Showing posts with label detecting relationships in data. Show all posts
Showing posts with label detecting relationships in data. Show all posts

Sunday, December 9, 2018

Detecting Correlation Relationships with Python


Have you ever visualized a data set and 'think' you see a relationship between two data streams?  When there seems to be a connection between one data stream and another this is often referred to as a correlation.  Detecting a correlation with two data streams is surprisingly easy with the numpy library.  The focus of this post will show what I've recently learned on the matter.
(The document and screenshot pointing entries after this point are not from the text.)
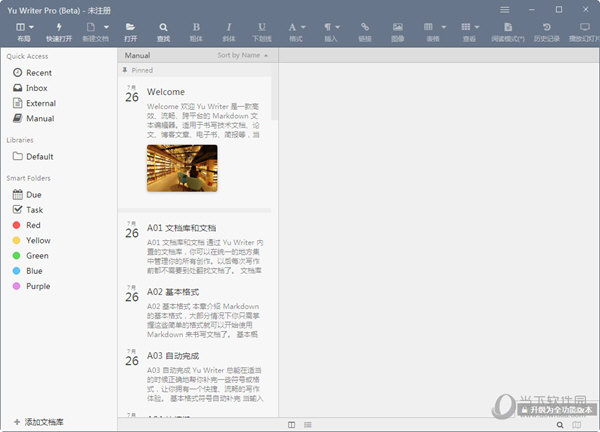Toggle split view icon in status bar

click(x=292, y=424)
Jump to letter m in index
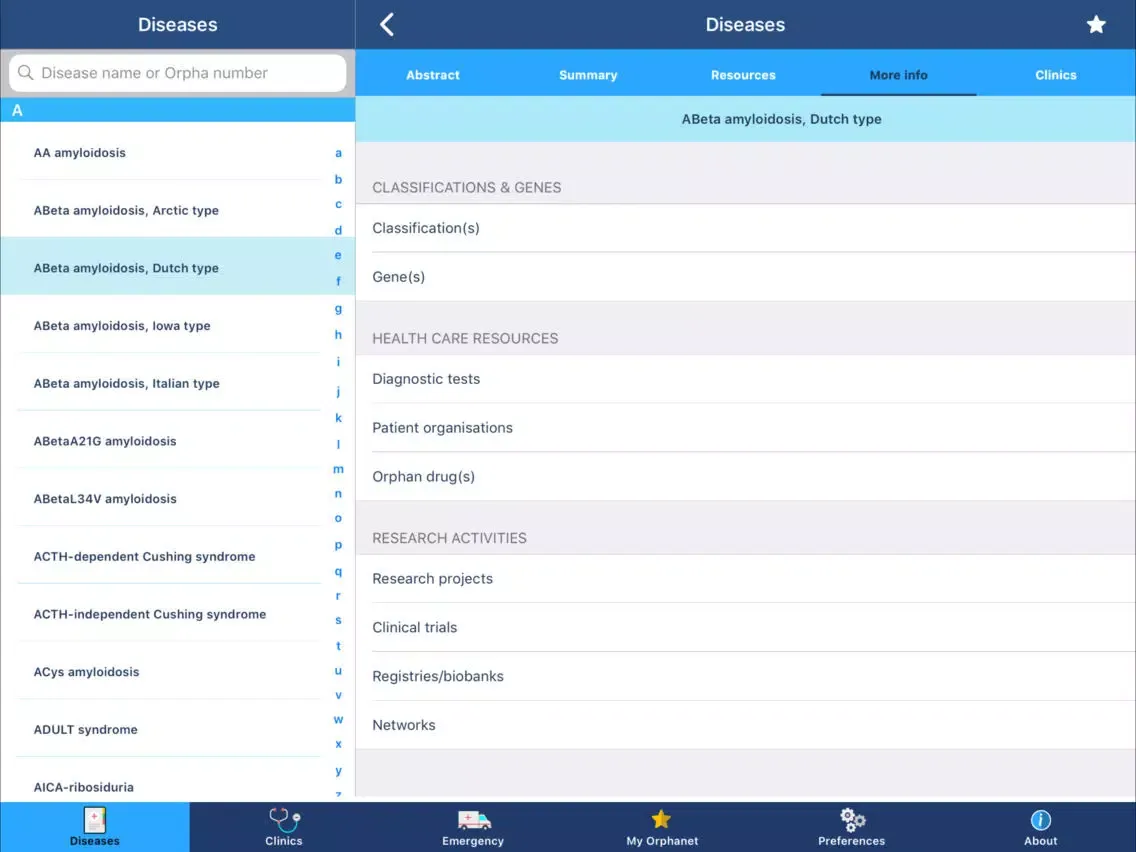Viewport: 1136px width, 852px height. tap(338, 469)
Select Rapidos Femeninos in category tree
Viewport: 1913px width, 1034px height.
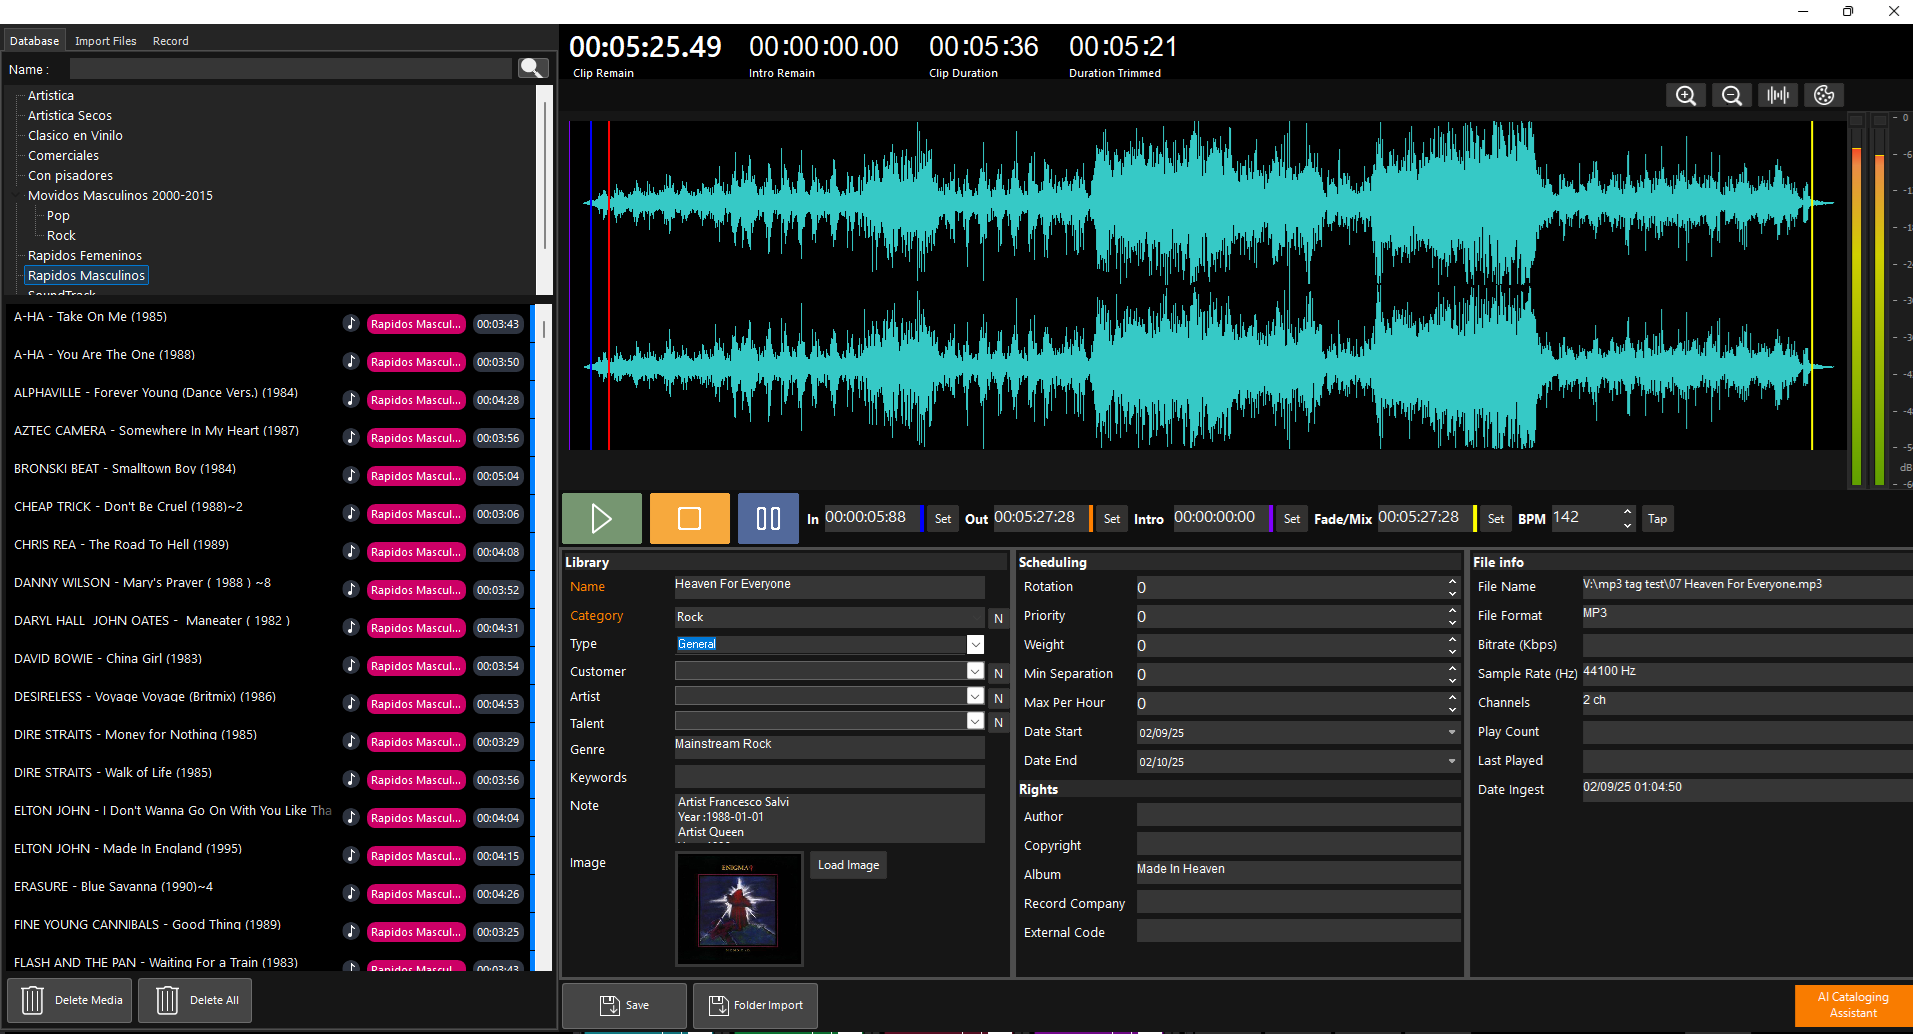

Let's create a list of objects with 5 numeric attributes.  Let's assign the first 4 attributes random values, the 5th attribute will 94% of the time be identical to the 4th attribute.  Because the 4th attribute and 5th attributes value are correlated we expect to detect a strong correlation coefficient when we calculate and a much lower coefficient (likely near zero) when comparing the unrelated attributes.  It's worthwhile noting that you likely need a significant sized data set to get a noteworthy coefficient, smaller data sets likely won't be sufficient.

Let's create a list of 1,000,000 elements and calculate the correlation coefficients between each of the values.  We expect a coefficient value between the 4th and 5th element to be 94% as that is the correlation we are forcing.



$ cat demoCorrelation 
#!/usr/bin/python
import numpy;
import uuid;

def run():
  L=[];
  DiceCoeff=0.94;
  for i in range(0,10000):
    e=dict();
    e['id']=str(uuid.uuid4());
    for k in ['c1','c2','c3','c4']:
      e[k]=numpy.random.random_integers(0,5,size=1)[0]
    #--add a bit of randomness to the correlation
    roll = numpy.random.random_integers(0,100,size=1)[0];
    if roll<=DiceCoeff*100:
      e['e1']=e['c4'];
    else:
      e['e1']=numpy.random.random_integers(0,5,size=1)[0];
    L.append(e);

  MinCorrCoeff=0.75;
 
  print "DiceCoeff: %f"%(DiceCoeff);
  print "MinCorrCoeff: %f"%(MinCorrCoeff);
  for k1 in sorted(L[0].keys()):
    L1=[e[k1] for e in L];
    for k2 in sorted(L[0].keys()):
      L2=[e[k2] for e in L];
      try:
        coeff=numpy.corrcoef(L1,L2)[0][1];
        if abs(coeff)>MinCorrCoeff and k1!=k2:
          print "%s/%s : %f"%(k1,k2,coeff);
      except Exception as e:
        pass;
 

#--main--
run()

When we run this beast you'll see that the forced correlation is detected.


$ ./demoCorrelation 
DiceCoeff: 0.940000
MinCorrCoeff: 0.750000
c4/e1 : 0.942737
e1/c4 : 0.942737


Correlation doesn't determine cause/effect, so we expect the bi-directional pairing.

Pretty cool, huh. Use this power for good dear reader.